Monthly Archives: June 2017

THURSDAY, June 22, 2017 (HealthDay News) -- Certain genes linked to heart disease may also improve your chances of having children, a new study suggests.

Australian researchers said the findings seem to offer a potential explanation for why evolution has allowed these genes to persist for centuries.

While lifestyle is clearly important in heart disease risk, scientists have found many genes also influence those odds.

"Genes play a very important role in coronary artery disease risk across an individual's lifetime," said study author Sean Byars, a research fellow at the University of Melbourne. In fact, it's estimated that genes account for about 50 percent of the risk.

The rest, he said, is due to other factors, including habits like smoking and eating a poor diet.

Heart disease is a major killer worldwide, and it has long plagued humanity.

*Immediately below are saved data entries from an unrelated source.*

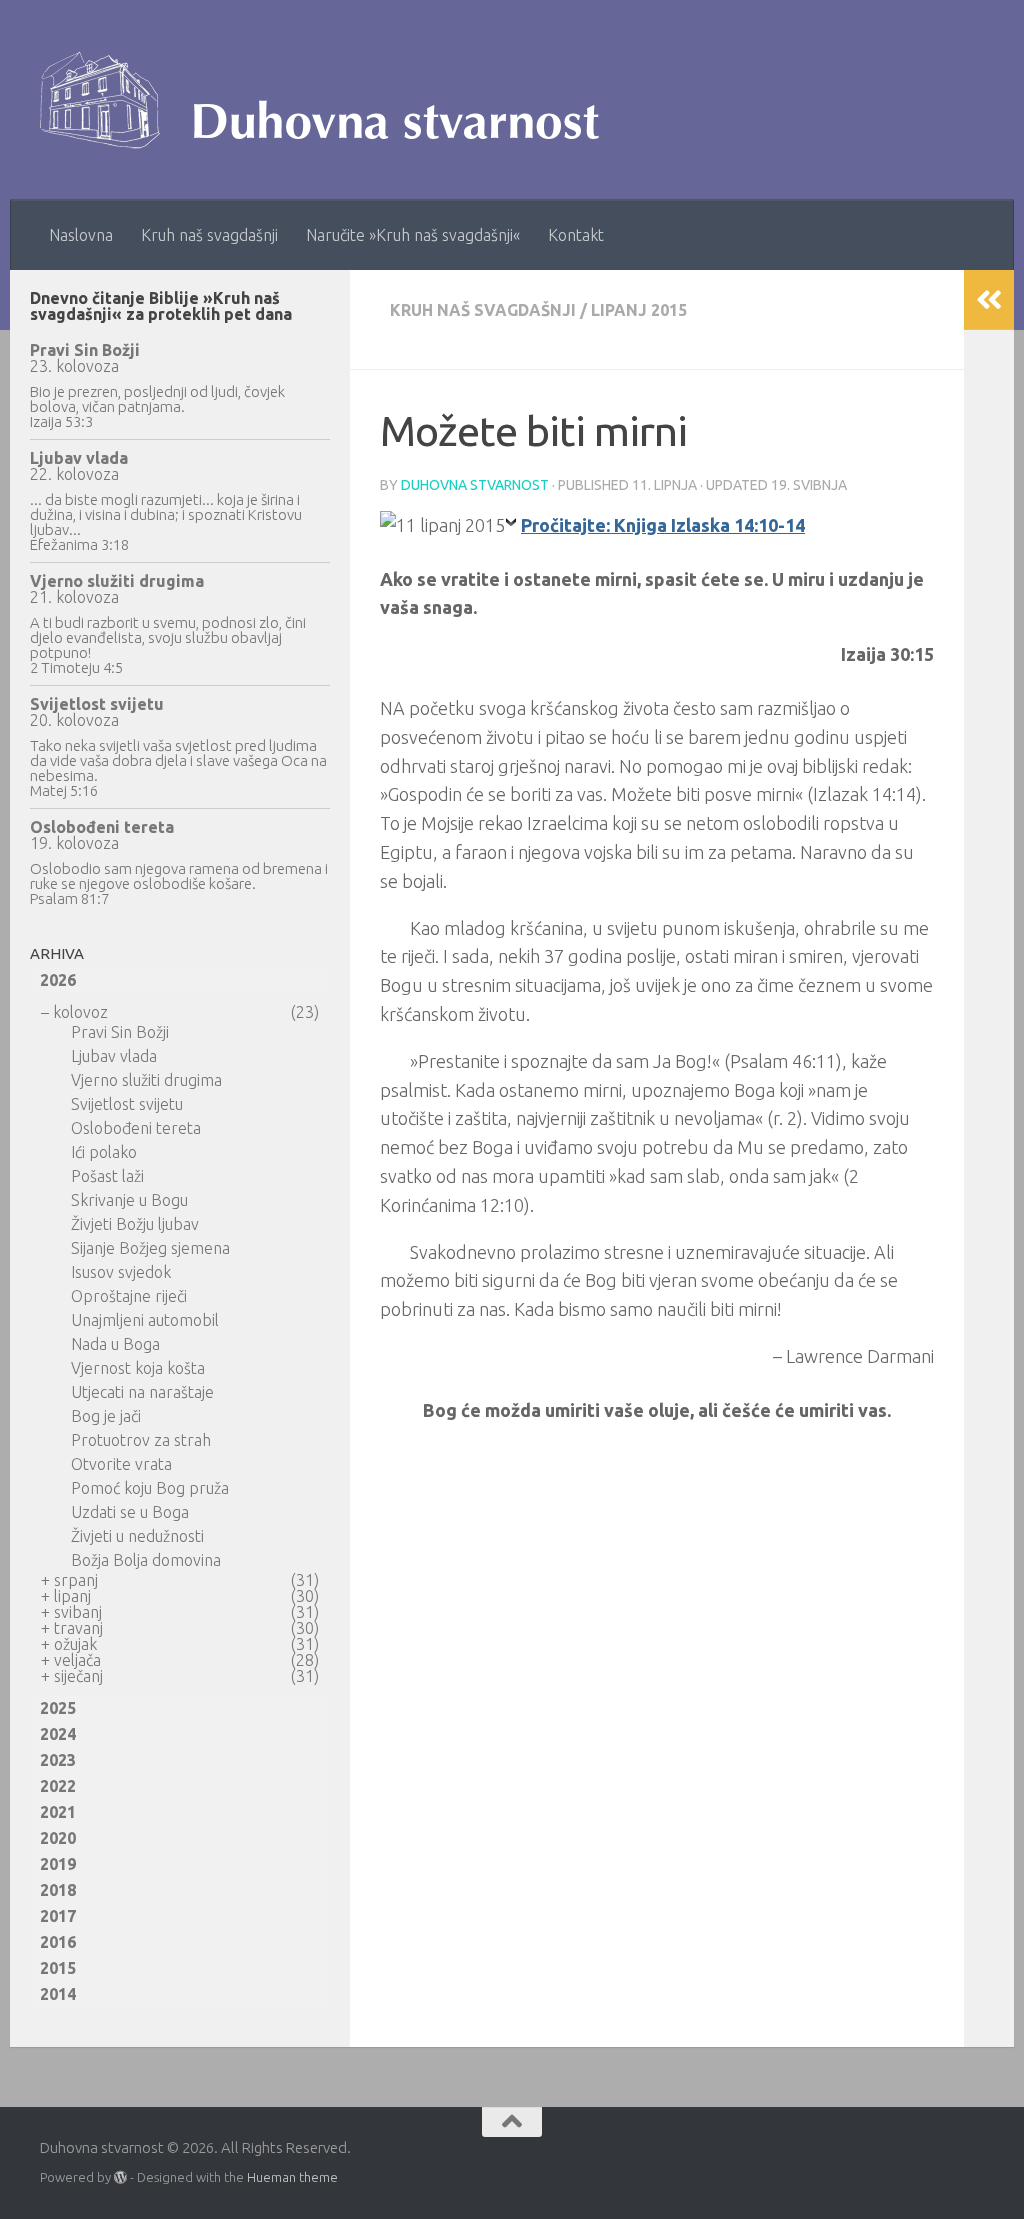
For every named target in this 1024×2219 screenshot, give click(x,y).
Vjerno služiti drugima (117, 581)
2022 (58, 1786)
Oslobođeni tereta (102, 827)
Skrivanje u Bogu (129, 1200)
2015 (58, 1968)
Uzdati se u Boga (130, 1512)
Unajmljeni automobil (145, 1320)
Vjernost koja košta (138, 1368)
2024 (58, 1734)
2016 (58, 1942)
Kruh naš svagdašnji (209, 235)
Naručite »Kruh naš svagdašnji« (413, 235)
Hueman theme (292, 2177)
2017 (58, 1916)
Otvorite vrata (121, 1464)
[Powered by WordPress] (120, 2177)
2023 (58, 1760)
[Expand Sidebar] (989, 300)
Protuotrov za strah (141, 1440)
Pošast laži (107, 1176)
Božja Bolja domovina (146, 1560)
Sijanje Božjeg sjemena (150, 1248)
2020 (58, 1838)
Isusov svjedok (121, 1272)
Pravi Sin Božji (85, 350)
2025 (58, 1708)
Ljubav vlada (79, 458)
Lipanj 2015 (639, 310)
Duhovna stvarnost (475, 485)
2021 (58, 1812)
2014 (58, 1994)
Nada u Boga (115, 1344)
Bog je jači (106, 1416)
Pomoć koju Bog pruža (150, 1488)
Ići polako (104, 1152)
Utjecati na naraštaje (142, 1392)
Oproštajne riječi (129, 1296)
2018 (58, 1890)
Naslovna (81, 235)
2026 (58, 980)
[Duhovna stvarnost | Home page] (329, 100)
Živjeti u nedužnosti (137, 1536)
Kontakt (576, 235)
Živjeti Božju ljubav (135, 1224)
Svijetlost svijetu (97, 704)
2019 (58, 1864)
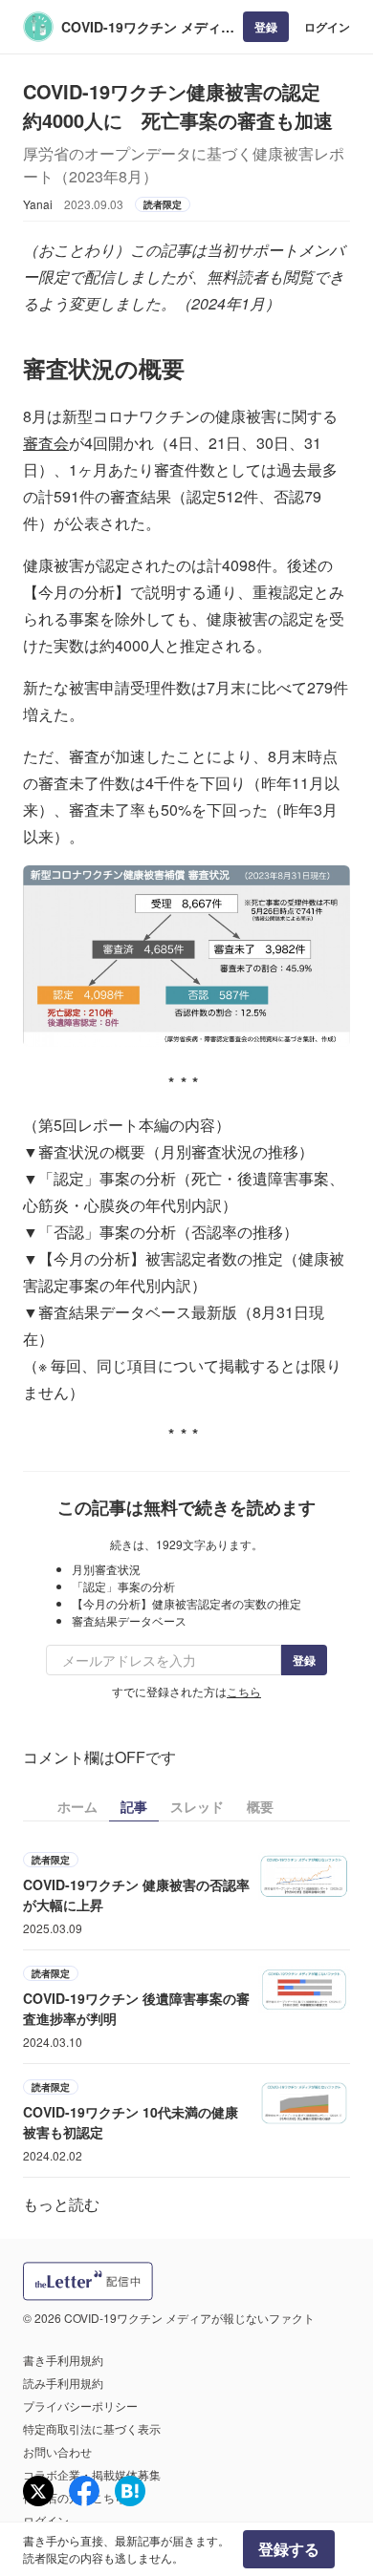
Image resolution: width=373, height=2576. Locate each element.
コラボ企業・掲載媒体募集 (92, 2474)
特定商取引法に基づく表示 (92, 2428)
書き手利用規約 (63, 2360)
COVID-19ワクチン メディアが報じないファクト (147, 27)
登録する (288, 2549)
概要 (260, 1806)
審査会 (46, 443)
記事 (134, 1806)
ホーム (77, 1806)
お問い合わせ (57, 2451)
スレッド (197, 1806)
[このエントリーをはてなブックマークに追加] (130, 2491)
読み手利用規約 (63, 2382)
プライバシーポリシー (80, 2405)
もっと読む (61, 2204)
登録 (265, 26)
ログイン (327, 26)
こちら (244, 1691)
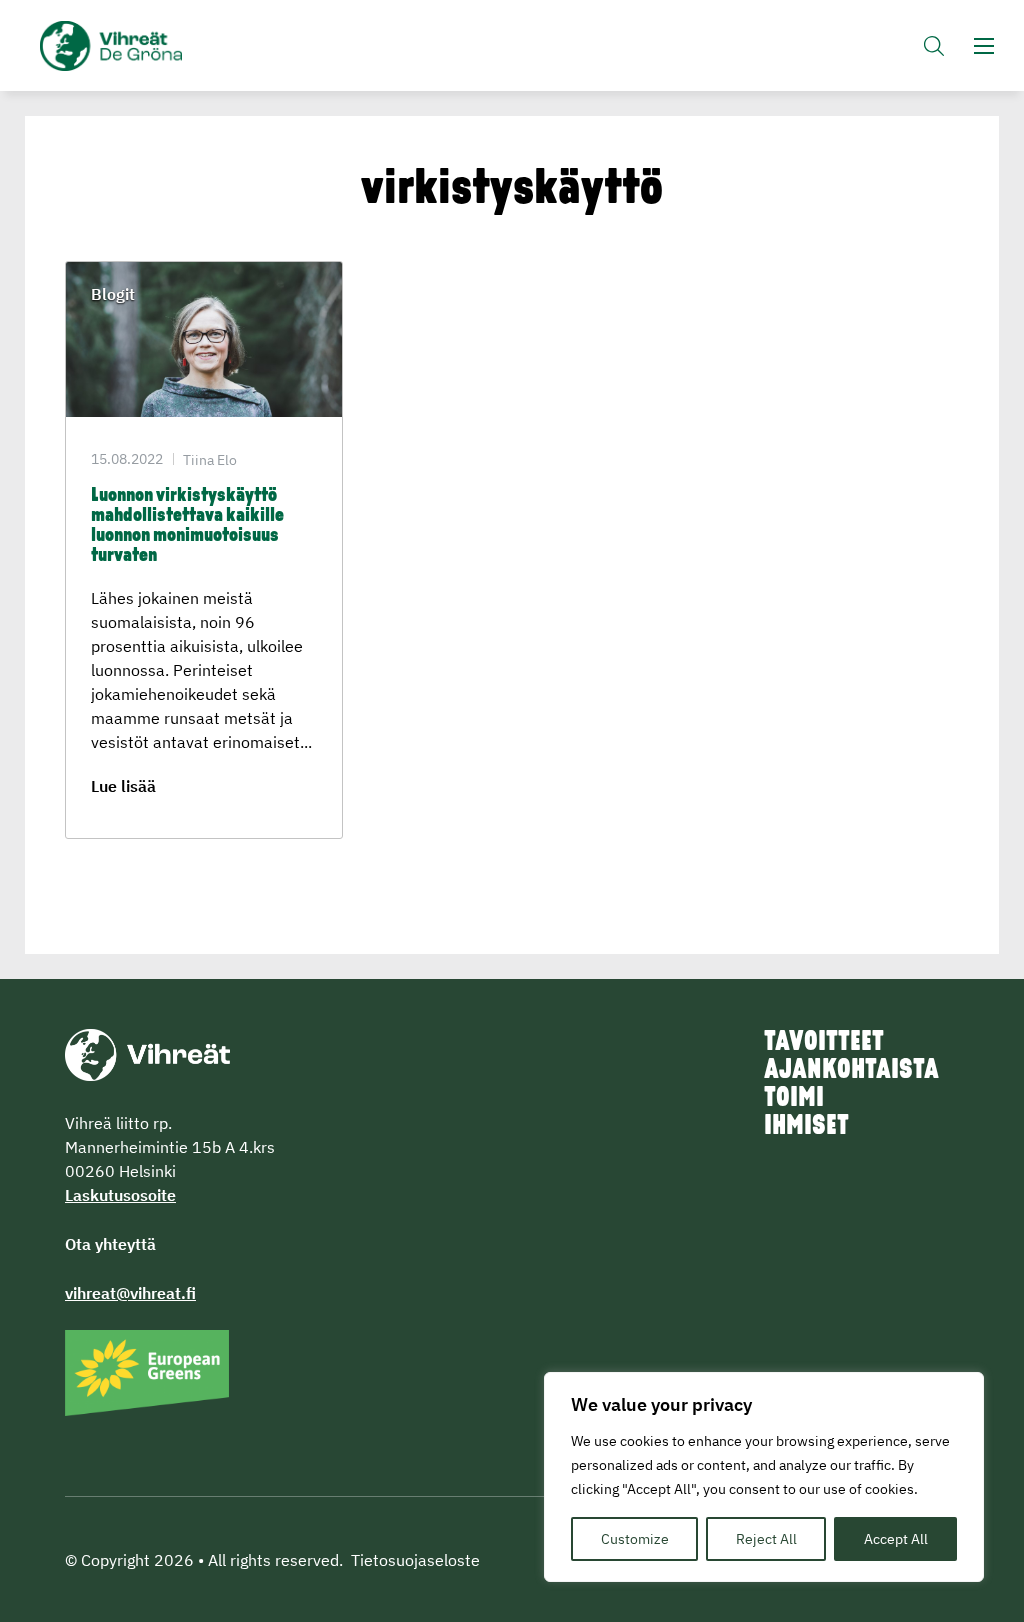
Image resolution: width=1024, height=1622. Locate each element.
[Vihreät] (147, 1053)
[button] (934, 45)
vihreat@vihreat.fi (130, 1293)
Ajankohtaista (851, 1071)
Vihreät (122, 46)
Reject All (766, 1539)
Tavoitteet (824, 1043)
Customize (635, 1539)
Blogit (113, 294)
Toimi (794, 1099)
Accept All (896, 1539)
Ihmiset (806, 1127)
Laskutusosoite (120, 1195)
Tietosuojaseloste (415, 1560)
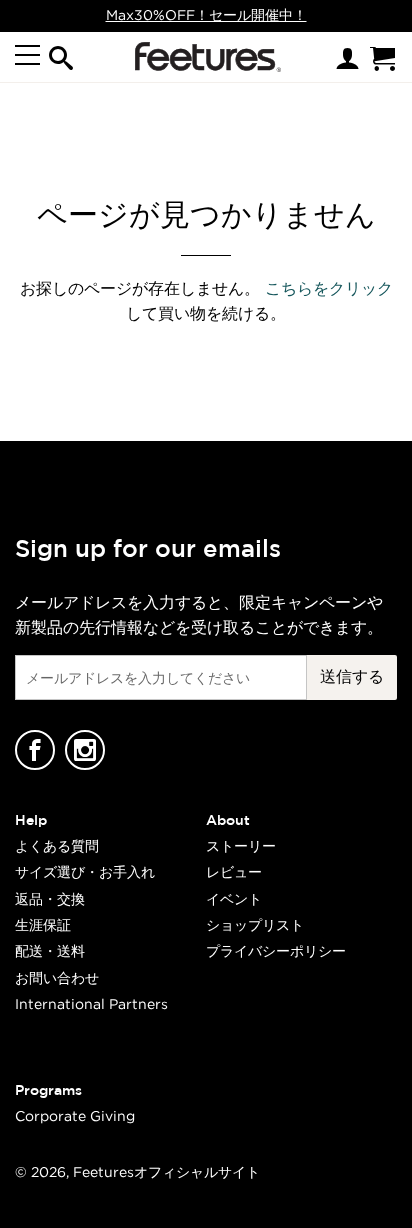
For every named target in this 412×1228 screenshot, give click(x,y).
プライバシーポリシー (276, 950)
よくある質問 (57, 845)
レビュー (234, 871)
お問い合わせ (57, 977)
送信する (352, 676)
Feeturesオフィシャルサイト (166, 1171)
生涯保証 (43, 924)
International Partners (91, 1003)
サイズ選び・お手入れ (85, 871)
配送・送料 (50, 950)
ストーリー (241, 845)
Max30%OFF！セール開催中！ (206, 14)
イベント (234, 898)
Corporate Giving (75, 1115)
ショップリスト (255, 924)
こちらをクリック (329, 288)
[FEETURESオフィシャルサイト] (204, 57)
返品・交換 (50, 898)
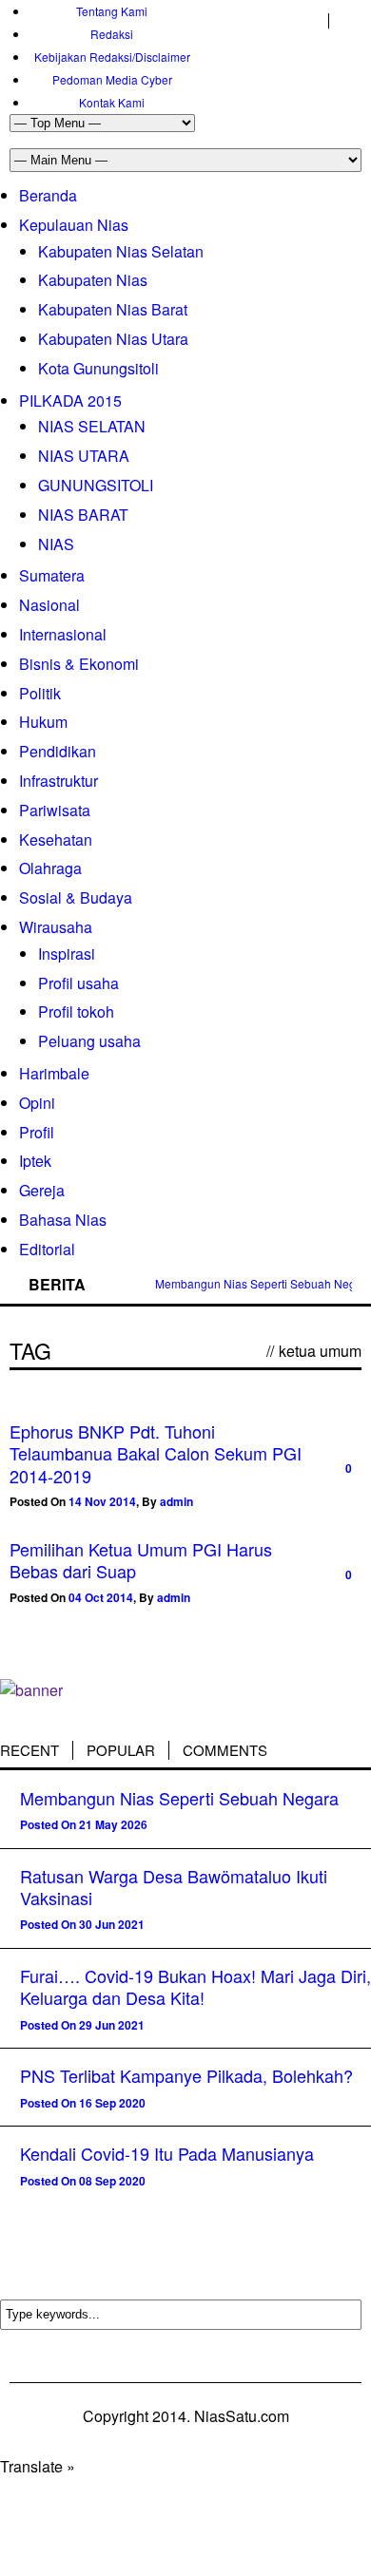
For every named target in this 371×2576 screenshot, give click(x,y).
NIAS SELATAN (92, 426)
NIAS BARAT (83, 514)
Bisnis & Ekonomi (79, 664)
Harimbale (54, 1073)
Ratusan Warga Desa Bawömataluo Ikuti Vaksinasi (173, 1886)
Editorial (47, 1249)
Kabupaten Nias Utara (113, 339)
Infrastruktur (58, 781)
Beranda (48, 195)
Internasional (63, 634)
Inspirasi (66, 953)
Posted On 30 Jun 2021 (82, 1924)
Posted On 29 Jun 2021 (82, 2024)
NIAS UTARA (83, 456)
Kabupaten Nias (92, 280)
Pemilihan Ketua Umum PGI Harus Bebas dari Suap (141, 1559)
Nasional (49, 605)
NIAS (56, 544)
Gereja (42, 1190)
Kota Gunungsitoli (98, 368)
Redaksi (111, 34)
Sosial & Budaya (75, 897)
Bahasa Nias (63, 1220)
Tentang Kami (111, 11)
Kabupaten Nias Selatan (121, 251)
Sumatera (52, 575)
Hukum (43, 722)
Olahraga (50, 868)
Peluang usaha (89, 1041)
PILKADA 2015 (70, 400)
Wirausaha (55, 927)
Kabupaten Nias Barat (112, 309)
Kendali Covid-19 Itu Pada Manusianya (167, 2153)
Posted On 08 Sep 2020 (83, 2180)
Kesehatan (55, 839)
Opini (37, 1103)
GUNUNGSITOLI (95, 485)
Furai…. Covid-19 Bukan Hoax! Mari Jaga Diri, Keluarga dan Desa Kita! (195, 1986)
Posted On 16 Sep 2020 (83, 2102)
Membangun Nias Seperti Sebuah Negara (179, 1797)
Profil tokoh (76, 1011)
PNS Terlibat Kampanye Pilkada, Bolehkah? (186, 2075)
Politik (40, 693)
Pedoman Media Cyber (112, 79)
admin (176, 1501)
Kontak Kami (112, 102)
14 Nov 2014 (102, 1501)
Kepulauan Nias (73, 225)
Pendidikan (57, 751)
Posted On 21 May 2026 (83, 1824)
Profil (36, 1132)
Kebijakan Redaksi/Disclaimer (112, 56)
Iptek (35, 1161)
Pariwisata (54, 810)
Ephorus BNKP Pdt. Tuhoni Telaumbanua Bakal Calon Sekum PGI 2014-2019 (156, 1453)
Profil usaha (78, 983)
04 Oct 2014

Scientists have found evidence of clogged arteries in Egyptian mummies, Byars and his colleagues pointed out.

The researchers said that raises a fundamental question: Why haven't the genes that promote heart disease been weeded out by natural selection?

Natural selection is the process by which organisms -- including humans -- evolve to have better survival odds.

The new study suggests one answer: Byars' team found that a few dozen genes tied to heart disease might also contribute to people's "reproductive success."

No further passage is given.